Mr Chau, the 4th generation Chinese owner of Bulan Asda Baba was extremely welcoming and accommodating. Three cultures have lived in peace here for hundreds of years, he explained; the Malay muslim settlers, the Chinese settlers and the original Thai people. Maybe because times were hard and they needed to help eachother, and these three groups never fought. They worked in harmony together and still live in harmony. We took many walks through Laem Sak town and the small fishing villages down by the water. People were extremely friendly and very helpful and the ones that weren’t at first were always disarmed by a smile. We had a great time at the Bulan Anda; they helped us arrange day trips with long tale boats to islands and we kayaked to nearby beaches and caves on our own. But my favourite thing to do was just walking quietly through the fishing villages lining the small peninsula, interacting with the local children and watching everyday life go by.

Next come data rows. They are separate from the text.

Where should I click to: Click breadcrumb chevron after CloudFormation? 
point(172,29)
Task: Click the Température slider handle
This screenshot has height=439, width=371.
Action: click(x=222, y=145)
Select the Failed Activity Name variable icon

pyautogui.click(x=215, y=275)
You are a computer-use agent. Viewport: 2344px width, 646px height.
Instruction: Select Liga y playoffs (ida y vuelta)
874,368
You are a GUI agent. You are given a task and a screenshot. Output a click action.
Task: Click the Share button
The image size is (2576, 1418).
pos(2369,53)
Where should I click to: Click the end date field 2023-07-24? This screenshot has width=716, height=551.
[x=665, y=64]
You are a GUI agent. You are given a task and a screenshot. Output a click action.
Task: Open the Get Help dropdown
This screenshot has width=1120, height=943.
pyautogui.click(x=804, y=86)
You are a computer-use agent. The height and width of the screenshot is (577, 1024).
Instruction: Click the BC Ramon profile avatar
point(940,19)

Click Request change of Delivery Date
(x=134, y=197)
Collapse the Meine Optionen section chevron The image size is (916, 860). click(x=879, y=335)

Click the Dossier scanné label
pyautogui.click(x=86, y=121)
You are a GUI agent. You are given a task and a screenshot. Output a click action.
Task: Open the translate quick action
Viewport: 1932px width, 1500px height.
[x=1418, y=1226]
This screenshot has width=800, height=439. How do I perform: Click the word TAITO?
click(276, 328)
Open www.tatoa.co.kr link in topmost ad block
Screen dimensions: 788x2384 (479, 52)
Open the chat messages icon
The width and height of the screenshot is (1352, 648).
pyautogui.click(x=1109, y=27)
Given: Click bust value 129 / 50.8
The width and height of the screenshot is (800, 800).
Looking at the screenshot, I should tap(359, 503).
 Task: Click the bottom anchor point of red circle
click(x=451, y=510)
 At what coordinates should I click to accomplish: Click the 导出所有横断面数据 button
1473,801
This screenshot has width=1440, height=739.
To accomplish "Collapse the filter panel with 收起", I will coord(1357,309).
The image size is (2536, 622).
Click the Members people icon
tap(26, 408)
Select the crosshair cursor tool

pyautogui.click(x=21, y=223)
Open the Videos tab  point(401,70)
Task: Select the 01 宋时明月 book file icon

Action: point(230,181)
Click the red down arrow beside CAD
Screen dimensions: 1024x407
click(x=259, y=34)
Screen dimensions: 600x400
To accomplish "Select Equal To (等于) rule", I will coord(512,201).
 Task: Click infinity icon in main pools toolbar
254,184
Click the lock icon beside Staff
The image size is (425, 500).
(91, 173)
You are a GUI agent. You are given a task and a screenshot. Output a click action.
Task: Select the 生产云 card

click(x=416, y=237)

There are some small local eateries in town, a couple of very basic shops and a weekly market selling fruit and veg. There are a couple of homestays, a seafood restaurant and the new and modern Bulan Anda at the top of the peninsula with sea views. The population are predominantly fishermen. There is a large Thai pagoda, a few smaller mosques and a Chinese temple. There are no beaches in Laem Sak but you can hire a long tail boat and go to nearby beaches or even the beautiful but considerably more touristy Hong Islands.